Así lo afirma en mundocampo.com el ingeniero agrónomo Eduardo M. Sierra, especialista en agroclimatología, quien adelantó un panorama difícil pero no de desastre.
Respecto de las precipitaciones recientes, el ingeniero Sierra comentó: “esta lluvia que cayó, que fue muy variable, que estuvo en los veinte milímetros de promedio y que llegó en algunos lugares a los cincuenta, lo que hizo fue parar el avance del deterioro de los cultivos y dar un margen para esperar más lluvias. Por suerte, la semana que viene, más bien para el 20 o 21 de enero, estamos esperando otra lluvia que va a dar otro margen y ya para febrero estamos esperando buenas precipitaciones dentro del área agrícola principal de la Argentina”.

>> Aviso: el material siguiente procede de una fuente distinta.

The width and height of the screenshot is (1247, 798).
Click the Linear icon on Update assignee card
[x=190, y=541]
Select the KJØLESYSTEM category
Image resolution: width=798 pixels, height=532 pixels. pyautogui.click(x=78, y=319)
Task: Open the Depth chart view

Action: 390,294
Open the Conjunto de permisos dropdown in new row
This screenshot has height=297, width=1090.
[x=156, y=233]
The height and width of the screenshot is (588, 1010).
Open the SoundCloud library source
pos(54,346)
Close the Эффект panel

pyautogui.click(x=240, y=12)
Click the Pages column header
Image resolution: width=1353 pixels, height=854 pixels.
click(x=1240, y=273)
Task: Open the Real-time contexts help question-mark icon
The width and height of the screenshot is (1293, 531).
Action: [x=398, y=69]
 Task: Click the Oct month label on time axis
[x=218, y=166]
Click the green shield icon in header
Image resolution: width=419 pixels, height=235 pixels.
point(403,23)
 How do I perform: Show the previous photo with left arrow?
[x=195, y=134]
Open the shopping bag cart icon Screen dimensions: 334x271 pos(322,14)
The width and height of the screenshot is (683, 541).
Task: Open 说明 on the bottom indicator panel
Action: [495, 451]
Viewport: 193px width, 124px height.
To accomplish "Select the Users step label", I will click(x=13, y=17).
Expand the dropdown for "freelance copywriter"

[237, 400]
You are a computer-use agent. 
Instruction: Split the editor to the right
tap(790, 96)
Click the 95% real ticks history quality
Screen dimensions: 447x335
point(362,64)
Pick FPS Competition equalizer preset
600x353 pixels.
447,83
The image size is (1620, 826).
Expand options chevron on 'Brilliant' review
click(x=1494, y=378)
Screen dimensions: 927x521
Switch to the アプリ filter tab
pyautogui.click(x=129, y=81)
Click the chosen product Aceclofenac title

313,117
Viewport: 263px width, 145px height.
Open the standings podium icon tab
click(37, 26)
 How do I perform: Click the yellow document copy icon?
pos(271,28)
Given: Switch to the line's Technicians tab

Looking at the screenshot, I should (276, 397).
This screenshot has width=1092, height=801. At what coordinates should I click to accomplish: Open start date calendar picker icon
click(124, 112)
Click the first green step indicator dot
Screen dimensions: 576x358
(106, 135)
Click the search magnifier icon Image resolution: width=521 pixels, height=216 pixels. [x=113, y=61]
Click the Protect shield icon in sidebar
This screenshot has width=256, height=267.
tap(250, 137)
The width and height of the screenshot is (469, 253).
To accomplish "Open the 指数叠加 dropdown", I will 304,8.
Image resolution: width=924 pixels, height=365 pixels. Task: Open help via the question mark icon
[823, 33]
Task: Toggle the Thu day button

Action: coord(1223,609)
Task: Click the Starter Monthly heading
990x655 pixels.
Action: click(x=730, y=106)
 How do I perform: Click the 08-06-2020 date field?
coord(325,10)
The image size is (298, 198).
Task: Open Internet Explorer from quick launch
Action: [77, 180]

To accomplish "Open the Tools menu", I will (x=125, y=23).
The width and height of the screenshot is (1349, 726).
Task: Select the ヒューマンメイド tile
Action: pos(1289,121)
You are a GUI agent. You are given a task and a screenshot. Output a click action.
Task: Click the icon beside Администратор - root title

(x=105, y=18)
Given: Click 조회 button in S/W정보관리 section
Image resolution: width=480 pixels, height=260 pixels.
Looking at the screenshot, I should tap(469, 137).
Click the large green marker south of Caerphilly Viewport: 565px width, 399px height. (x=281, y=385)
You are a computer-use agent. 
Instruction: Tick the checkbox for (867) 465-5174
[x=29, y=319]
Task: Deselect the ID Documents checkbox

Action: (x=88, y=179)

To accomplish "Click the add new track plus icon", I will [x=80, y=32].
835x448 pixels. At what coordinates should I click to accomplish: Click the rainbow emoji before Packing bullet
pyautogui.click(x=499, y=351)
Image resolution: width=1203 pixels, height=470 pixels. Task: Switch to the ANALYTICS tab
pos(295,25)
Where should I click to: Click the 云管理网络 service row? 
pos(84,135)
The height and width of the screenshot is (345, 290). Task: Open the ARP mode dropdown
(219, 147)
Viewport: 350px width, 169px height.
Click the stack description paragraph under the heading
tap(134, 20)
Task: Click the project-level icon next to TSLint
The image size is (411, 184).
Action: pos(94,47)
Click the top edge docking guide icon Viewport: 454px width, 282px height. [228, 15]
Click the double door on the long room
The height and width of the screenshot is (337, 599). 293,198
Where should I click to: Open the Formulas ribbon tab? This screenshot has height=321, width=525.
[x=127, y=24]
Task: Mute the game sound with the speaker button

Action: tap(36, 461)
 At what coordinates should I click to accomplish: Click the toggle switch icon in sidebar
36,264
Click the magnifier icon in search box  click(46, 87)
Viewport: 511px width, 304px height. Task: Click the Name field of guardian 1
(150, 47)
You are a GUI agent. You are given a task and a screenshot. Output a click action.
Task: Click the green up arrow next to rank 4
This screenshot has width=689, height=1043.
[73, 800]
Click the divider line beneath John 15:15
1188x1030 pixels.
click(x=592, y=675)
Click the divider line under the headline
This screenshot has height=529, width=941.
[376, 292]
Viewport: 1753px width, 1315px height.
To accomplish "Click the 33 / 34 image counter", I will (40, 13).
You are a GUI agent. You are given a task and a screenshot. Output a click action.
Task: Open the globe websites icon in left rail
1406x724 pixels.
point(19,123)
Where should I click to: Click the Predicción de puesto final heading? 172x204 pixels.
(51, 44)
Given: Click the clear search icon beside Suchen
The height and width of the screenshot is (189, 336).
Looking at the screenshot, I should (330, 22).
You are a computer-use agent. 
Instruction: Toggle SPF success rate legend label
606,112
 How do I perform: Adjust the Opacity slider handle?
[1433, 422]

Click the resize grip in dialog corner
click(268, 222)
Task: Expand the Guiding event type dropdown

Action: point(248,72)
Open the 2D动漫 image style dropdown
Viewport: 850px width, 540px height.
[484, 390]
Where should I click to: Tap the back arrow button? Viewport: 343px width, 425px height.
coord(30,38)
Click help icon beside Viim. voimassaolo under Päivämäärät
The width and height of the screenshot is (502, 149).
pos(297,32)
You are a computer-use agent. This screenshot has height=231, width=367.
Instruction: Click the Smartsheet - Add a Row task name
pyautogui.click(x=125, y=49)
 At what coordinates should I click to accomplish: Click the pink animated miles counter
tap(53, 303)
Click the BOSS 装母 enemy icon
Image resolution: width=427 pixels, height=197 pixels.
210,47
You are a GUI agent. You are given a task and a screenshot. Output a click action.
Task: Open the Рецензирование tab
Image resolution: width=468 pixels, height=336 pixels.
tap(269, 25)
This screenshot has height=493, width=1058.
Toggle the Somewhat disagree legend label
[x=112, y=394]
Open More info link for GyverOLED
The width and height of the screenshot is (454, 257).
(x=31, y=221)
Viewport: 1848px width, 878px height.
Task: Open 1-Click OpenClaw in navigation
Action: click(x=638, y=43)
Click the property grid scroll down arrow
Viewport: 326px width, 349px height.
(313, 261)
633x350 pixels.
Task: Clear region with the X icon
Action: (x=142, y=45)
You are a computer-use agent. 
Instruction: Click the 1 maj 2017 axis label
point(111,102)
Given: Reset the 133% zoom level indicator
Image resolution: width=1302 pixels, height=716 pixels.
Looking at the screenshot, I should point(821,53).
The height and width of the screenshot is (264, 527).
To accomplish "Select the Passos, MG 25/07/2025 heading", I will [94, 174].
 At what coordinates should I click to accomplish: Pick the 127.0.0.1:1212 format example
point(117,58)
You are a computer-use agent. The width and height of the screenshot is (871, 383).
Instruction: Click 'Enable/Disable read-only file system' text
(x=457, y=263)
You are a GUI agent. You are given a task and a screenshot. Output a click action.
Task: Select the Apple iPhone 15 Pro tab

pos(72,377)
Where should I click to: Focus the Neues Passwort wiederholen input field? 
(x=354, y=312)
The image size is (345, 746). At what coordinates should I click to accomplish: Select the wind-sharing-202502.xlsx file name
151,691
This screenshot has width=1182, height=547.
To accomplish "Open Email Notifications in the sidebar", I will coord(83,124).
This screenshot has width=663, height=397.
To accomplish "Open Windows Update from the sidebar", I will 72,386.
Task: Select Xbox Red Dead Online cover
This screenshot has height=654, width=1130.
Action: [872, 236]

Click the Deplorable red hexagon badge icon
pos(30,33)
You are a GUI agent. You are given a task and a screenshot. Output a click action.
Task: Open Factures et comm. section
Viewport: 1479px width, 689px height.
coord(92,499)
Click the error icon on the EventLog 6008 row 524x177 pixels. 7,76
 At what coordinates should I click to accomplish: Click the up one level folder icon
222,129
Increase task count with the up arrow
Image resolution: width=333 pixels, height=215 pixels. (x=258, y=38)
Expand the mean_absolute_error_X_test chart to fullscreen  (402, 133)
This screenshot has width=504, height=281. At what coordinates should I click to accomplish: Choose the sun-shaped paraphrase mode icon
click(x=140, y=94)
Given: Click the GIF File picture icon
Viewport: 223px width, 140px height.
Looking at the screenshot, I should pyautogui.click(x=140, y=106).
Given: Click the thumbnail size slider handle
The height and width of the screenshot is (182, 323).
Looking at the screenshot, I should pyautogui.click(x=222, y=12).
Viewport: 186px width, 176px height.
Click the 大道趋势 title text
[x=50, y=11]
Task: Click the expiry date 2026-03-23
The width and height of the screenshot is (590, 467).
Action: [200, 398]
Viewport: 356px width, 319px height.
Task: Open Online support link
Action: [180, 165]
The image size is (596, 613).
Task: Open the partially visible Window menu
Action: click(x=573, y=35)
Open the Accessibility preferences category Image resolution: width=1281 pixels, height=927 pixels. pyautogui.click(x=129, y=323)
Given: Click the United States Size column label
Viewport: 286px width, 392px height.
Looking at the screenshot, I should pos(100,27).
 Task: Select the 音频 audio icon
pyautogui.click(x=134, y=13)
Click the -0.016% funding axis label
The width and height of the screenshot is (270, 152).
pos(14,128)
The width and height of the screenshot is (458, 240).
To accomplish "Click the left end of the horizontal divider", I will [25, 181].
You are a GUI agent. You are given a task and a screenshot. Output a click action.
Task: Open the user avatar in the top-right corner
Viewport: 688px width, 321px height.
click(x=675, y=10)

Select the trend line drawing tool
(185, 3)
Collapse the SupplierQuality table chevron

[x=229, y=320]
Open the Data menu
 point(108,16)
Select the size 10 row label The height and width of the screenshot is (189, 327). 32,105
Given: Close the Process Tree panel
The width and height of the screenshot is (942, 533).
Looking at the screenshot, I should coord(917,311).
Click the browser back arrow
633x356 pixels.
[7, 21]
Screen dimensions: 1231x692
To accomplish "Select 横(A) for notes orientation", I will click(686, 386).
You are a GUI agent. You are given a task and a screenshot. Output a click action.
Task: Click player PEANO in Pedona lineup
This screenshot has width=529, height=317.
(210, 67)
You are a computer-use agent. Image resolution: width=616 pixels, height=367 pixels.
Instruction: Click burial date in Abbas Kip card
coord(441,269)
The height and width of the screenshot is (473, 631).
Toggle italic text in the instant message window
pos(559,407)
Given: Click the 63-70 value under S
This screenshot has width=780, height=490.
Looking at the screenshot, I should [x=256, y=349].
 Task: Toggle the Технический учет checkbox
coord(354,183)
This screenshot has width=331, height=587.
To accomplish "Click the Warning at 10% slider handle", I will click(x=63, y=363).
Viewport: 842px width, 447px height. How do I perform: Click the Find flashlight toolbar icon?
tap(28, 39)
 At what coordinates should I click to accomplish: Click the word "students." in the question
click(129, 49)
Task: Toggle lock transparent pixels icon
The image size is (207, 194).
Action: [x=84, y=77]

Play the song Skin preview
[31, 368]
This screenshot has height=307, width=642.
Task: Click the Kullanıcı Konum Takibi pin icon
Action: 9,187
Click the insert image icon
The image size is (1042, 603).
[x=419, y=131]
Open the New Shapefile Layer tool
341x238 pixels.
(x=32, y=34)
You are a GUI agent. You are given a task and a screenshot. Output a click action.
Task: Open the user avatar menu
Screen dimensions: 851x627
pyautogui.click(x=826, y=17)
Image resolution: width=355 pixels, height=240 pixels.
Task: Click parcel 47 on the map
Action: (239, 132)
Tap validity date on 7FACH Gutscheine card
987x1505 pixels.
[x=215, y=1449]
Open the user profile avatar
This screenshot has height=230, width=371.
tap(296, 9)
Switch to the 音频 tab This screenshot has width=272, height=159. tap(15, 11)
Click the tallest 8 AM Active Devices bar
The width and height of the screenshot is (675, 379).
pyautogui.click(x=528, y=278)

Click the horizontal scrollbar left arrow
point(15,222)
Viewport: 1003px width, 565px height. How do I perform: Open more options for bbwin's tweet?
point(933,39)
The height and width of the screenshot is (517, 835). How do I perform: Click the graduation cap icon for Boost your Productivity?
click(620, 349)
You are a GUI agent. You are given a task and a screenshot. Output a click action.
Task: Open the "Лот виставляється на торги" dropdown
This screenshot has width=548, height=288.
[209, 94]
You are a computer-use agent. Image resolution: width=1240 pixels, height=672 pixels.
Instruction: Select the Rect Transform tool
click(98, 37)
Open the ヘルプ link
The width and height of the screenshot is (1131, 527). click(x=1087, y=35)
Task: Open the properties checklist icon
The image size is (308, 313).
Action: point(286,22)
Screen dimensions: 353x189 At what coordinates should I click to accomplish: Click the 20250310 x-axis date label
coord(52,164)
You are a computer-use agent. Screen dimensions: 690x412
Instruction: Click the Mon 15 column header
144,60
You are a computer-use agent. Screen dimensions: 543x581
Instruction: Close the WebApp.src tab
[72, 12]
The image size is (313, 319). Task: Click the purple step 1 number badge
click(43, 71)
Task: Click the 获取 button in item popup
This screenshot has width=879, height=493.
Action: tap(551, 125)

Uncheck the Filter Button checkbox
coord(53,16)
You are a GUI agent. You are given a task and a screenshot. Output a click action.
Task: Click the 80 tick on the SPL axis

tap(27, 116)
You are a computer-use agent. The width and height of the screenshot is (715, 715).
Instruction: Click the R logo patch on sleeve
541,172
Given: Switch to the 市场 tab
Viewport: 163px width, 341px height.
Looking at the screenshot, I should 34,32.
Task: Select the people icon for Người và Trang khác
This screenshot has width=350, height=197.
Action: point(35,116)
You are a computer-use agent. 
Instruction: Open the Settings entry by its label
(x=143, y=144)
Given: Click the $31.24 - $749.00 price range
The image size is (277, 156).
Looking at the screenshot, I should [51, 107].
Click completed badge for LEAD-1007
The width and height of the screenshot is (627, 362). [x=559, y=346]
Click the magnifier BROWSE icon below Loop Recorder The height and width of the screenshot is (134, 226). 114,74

Respecto del impacto que finalmente causará esta falta de agua, el entrevistado sostiene: “naturalmente, las zonas marginales van a seguir con problemas, pero el fantasma de una cosecha desastrosa, con menos de treinta y cinco millones de toneladas de soja, como fue en 2008-2009, quedó ahuyentado. Estamos en un escenario en el cual va a haber una merma importante de las producciones de soja y de maíz pero que no es un escenario de desastre como el que se estaba temiendo”.